=== Document source ===

On a tous plongé dans les sables mouvants, d’abord de manière imperceptible : coureurs, journalistes, organisation… L’attelage initial aurait dû, pourtant, nous donner la puce à l’oreille. Dans un pays où l’on joue plus du fusil d’assaut que de la flute de pan, où le Sentier Lumineux maoïste s’est plus que frotté à l’armée pendant des années, où le seuil de pauvreté touche quasiment la moitié de la population (une grande majorité de péruviens gagne 100 euros par mois), la présence d’une force armée pour un trail était initialement une option respectable. Si l’on considère la distance considérable prévue pour la course à étapes (l’équivalent de Marseille-Kumak) et les besoins en logistique en terre inconnue pour nous les gringos, l’organisation ne pouvait que s’appuyer sur des relais locaux : c’est-à-dire les officiels et les grands démocrates que sont les Rambos version sud Amérique.

===

## Objectif de l'exercice:
Recopiez, s'il vous plaît, le passage du texte ci-dessus sur le trail au Pérou, tout ce qui va de « On a tous plongé » jusqu'à « version sud Amérique. ».

=== Lignes de données ===

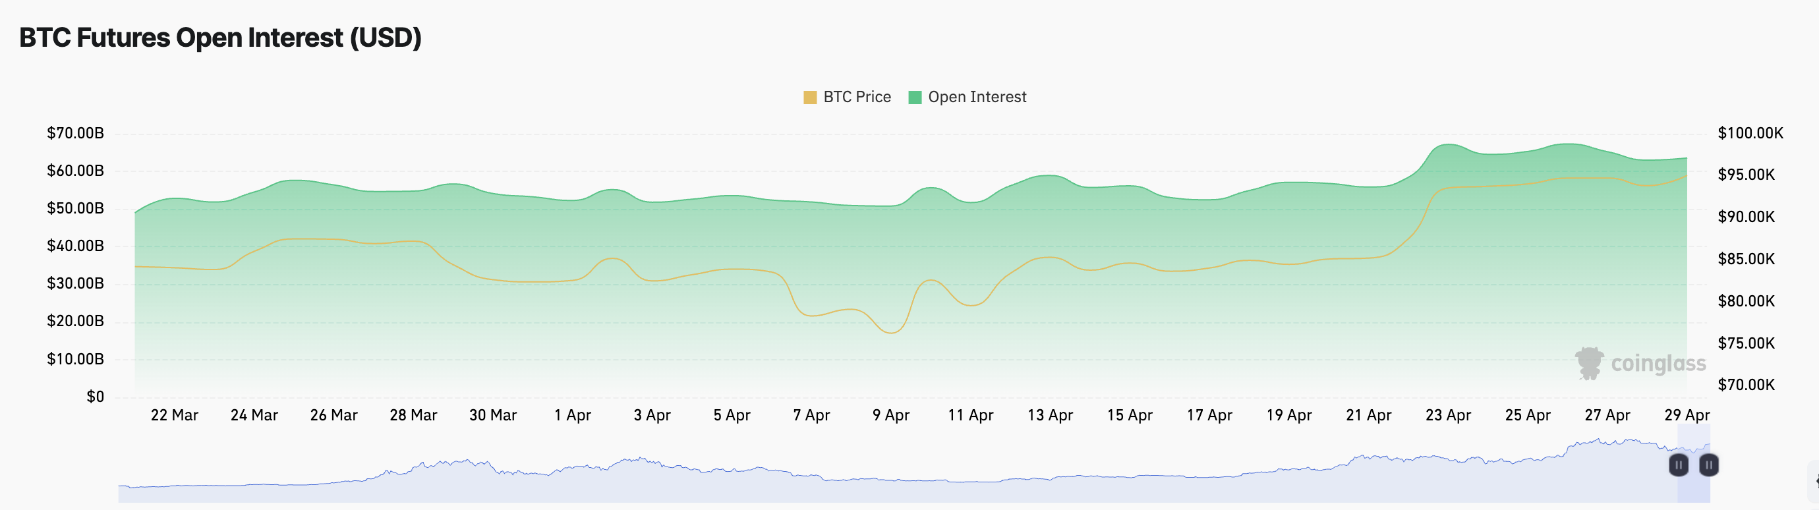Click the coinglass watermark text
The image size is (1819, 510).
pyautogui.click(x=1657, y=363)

===
=== Lignes de données ===

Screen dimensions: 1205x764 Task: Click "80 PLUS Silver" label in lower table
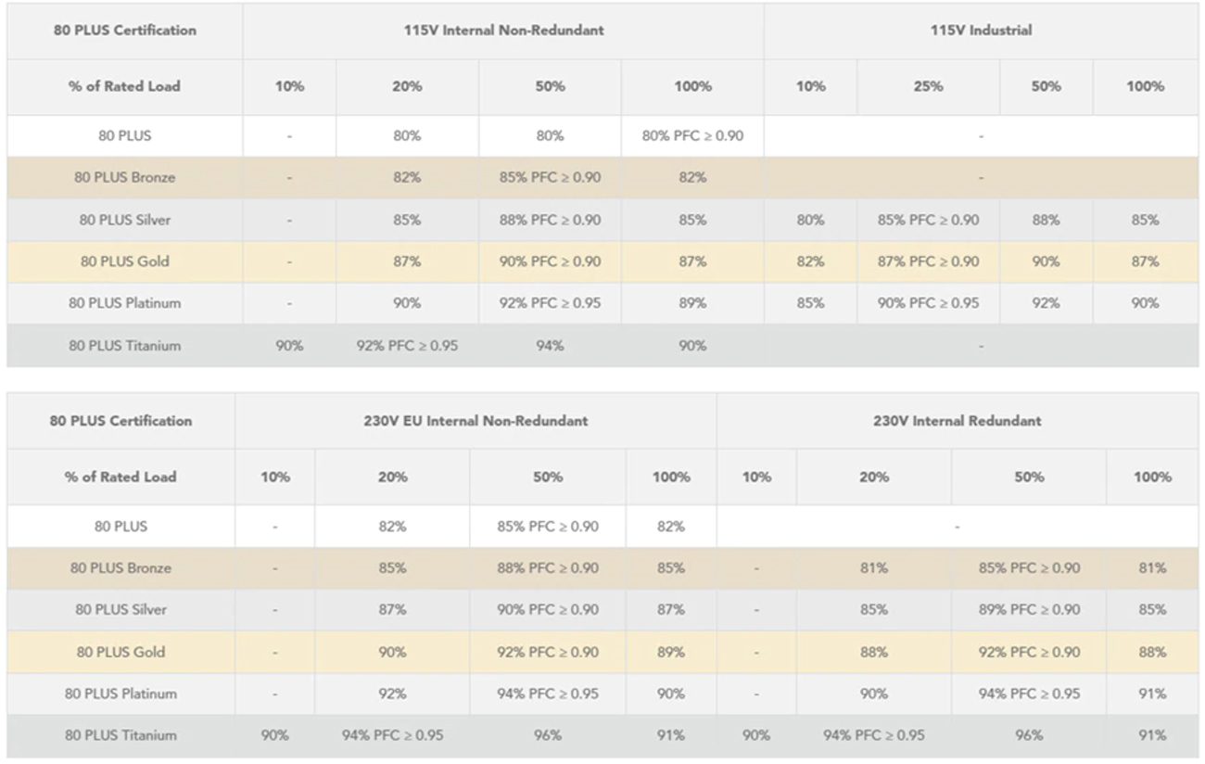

===

## Résultat:
On a tous plongé dans les sables mouvants, d’abord de manière imperceptible : coureurs, journalistes, organisation… L’attelage initial aurait dû, pourtant, nous donner la puce à l’oreille. Dans un pays où l’on joue plus du fusil d’assaut que de la flute de pan, où le Sentier Lumineux maoïste s’est plus que frotté à l’armée pendant des années, où le seuil de pauvreté touche quasiment la moitié de la population (une grande majorité de péruviens gagne 100 euros par mois), la présence d’une force armée pour un trail était initialement une option respectable. Si l’on considère la distance considérable prévue pour la course à étapes (l’équivalent de Marseille-Kumak) et les besoins en logistique en terre inconnue pour nous les gringos, l’organisation ne pouvait que s’appuyer sur des relais locaux : c’est-à-dire les officiels et les grands démocrates que sont les Rambos version sud Amérique.